I compared the Plays with the "inspired" books—Romeo and Juliet with the Song of Solomon, Lear with Job, and the Sonnets with the Psalms, and I found that Jehovah did not understand the art of speech. I compared Shakespeare's women—his perfect women—with the women of the Bible. I found that Jehovah was not a sculptor, not a painter—not an artist—that he lacked the power that changes clay to flesh—the art, the plastic touch, that moulds the perfect form—the breath that gives it free and joyous life—the genius that creates the faultless.
The sacred books of all the world are worthless dross and common stones compared with Shakespeare's glittering gold and gleaming gems.
VI.
UP to this time I had read nothing against our blessed religion except what I had found in Burns, Byron and Shelley. By some accident I read Volney, who shows that all religions are, and have been, established in the same way—that all had their Christs, their apostles, miracles and sacred books, and then asked how it is possible to decide which is the true one. A question that is still waiting for an answer.

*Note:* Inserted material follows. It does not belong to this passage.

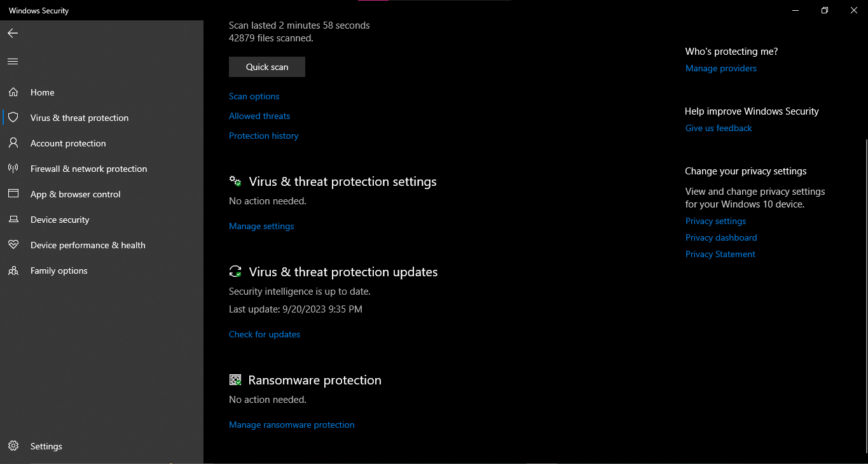This screenshot has height=464, width=868.
Task: Open Manage providers link
Action: coord(721,68)
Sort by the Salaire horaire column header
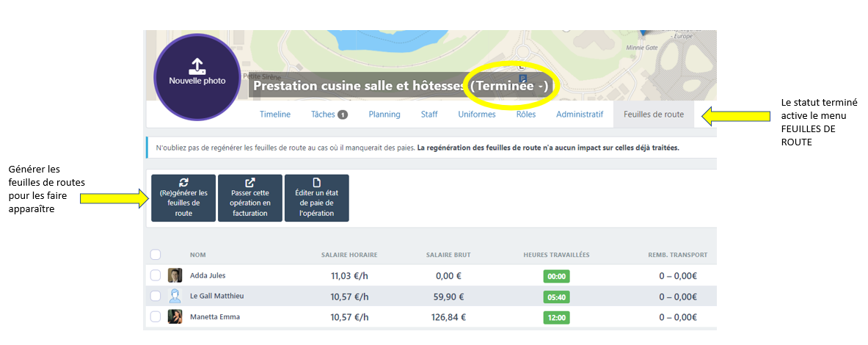This screenshot has width=868, height=345. point(349,255)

I read Gibbon, the greatest of historians, who marshaled his facts as skillfully as Cæsar did his legions, and I learned that Christianity is only a name for Paganism—for the old religion, shorn of its beauty—that some absurdities had been exchanged for others—that some gods had been killed—a vast multitude of devils created, and that hell had been enlarged.
And then I read the Age of Reason, by Thomas Paine. Let me tell you something about this sublime and slandered man. He came to this country just before the Revolution. He brought a letter of introduction from Benjamin Franklin, at that time the greatest American.
In Philadelphia, Paine was employed to write for the Pennsylvania Magazine. We know that he wrote at least five articles. The first was against slavery, the second against duelling, the third on the treatment of prisoners—showing that the object should be to reform, not to punish and degrade—the fourth on the rights of woman, and the fifth in favor of forming societies for the prevention of cruelty to children and animals.
From this you see that he suggested the great reforms of our century.
The truth is that he labored all his life for the good of his fellow-men, and did as much to found the Great Republic as any man who ever stood beneath our flag.